The goal, according to technical lead Martin Stumpe and Google AI Healthcare product manager Craig Mermel, was to develop AI that could perform Gleason grading objectively — and precisely. Human pathologists disagree on grades by as much as 53 percent, studies show.

“We developed a deep learning system (DLS) that mirrors a pathologist’s workflow by first categorizing each region in a slide into a Gleason pattern, with lower patterns corresponding to tumors that more closely resemble normal prostate glands,” they wrote. “The higher the grade group, the greater the risk of further cancer progression and the more likely the patient is to benefit from treatment.”

Gleason patterns

Above: Examples of Gleason patterns.

The researchers developed the AI model by first collecting anonymized images of prostatectomy samples, which they noted contain a greater amount and diversity of prostate cancer than needle core biopsies. A group of 32 general pathologists provided annotations of Gleason patterns (resulting in over 112 million annotated image patches) and an overall Gleason group grade for each image. In order to mitigate variability, each slide was graded independently by 3 to 5 pathologists from a cohort of 29, in addition to a genitourinary-specialist pathologist.

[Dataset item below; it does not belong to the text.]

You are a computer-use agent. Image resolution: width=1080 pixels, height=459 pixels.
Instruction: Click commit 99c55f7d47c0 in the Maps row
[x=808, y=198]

The results were promising. In testing, the AI model achieved an overall accuracy of 70 percent, beating the 61 percent achieved by the U.S. board-certified pathologists who participated in the study. Moreover, it performed better than eight of the ten “high-performing” individual pathologists who graded the validation set’s slide, and better identified patients at higher risk for disease recurrence after surgery. Finally, it was able to characterize tissues that straddled the line between two Gleason patterns — e.g., Gleason pattern 3.3 or 3.7, between 3 and 4.

Future work will investigate how the system might be integrated into pathologists’ diagnostic workflows; how it might be adapted to work on diagnostic needle core biopsies; and its overall impact on “efficiency, accuracy, and prognostic ability.” The researchers warn, though, that its accuracy stands to be improved with additional training data.

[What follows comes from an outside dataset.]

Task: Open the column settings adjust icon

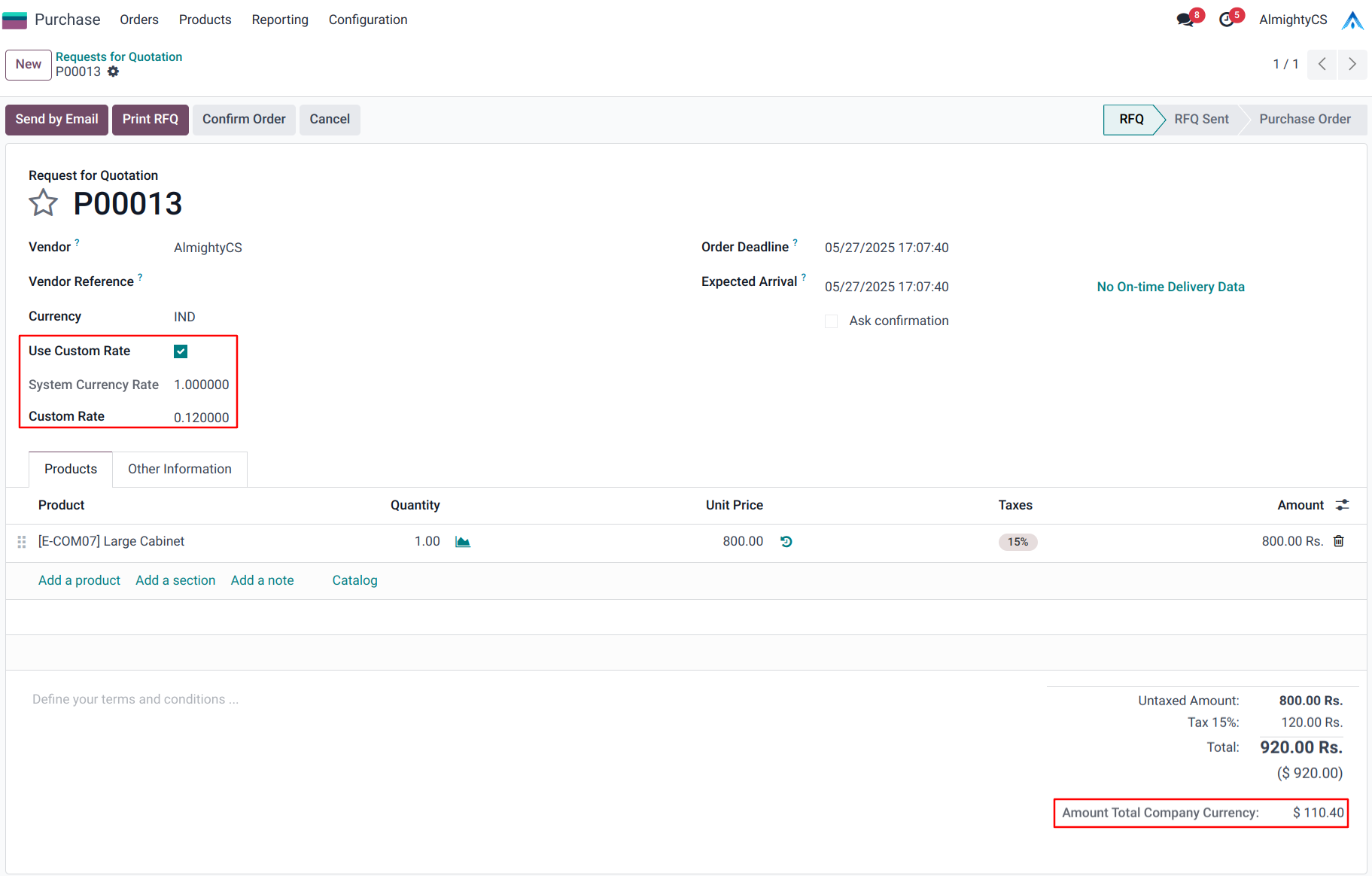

“There is much more work to be done before systems like our DLS can be used to improve the care of prostate cancer patients,” Stumpe and Mermel wrote. “Nontheless, we are excited about the potential of technologies like this to significantly improve cancer diagnostics and patient care.”

Google and Deepmind, its AI research subsidiary, are involved in several health-related AI projects, including an ongoing trial at the U.S. Department of Veterans Affairs that seeks to predict when patients’ conditions will deteriorate during a hospital stay. Previously, Deepmind partnered with the U.K.’s National Health Service to develop an algorithm that could search for early signs of blindness, and to improve breast cancer detection by applying machine learning to mammography.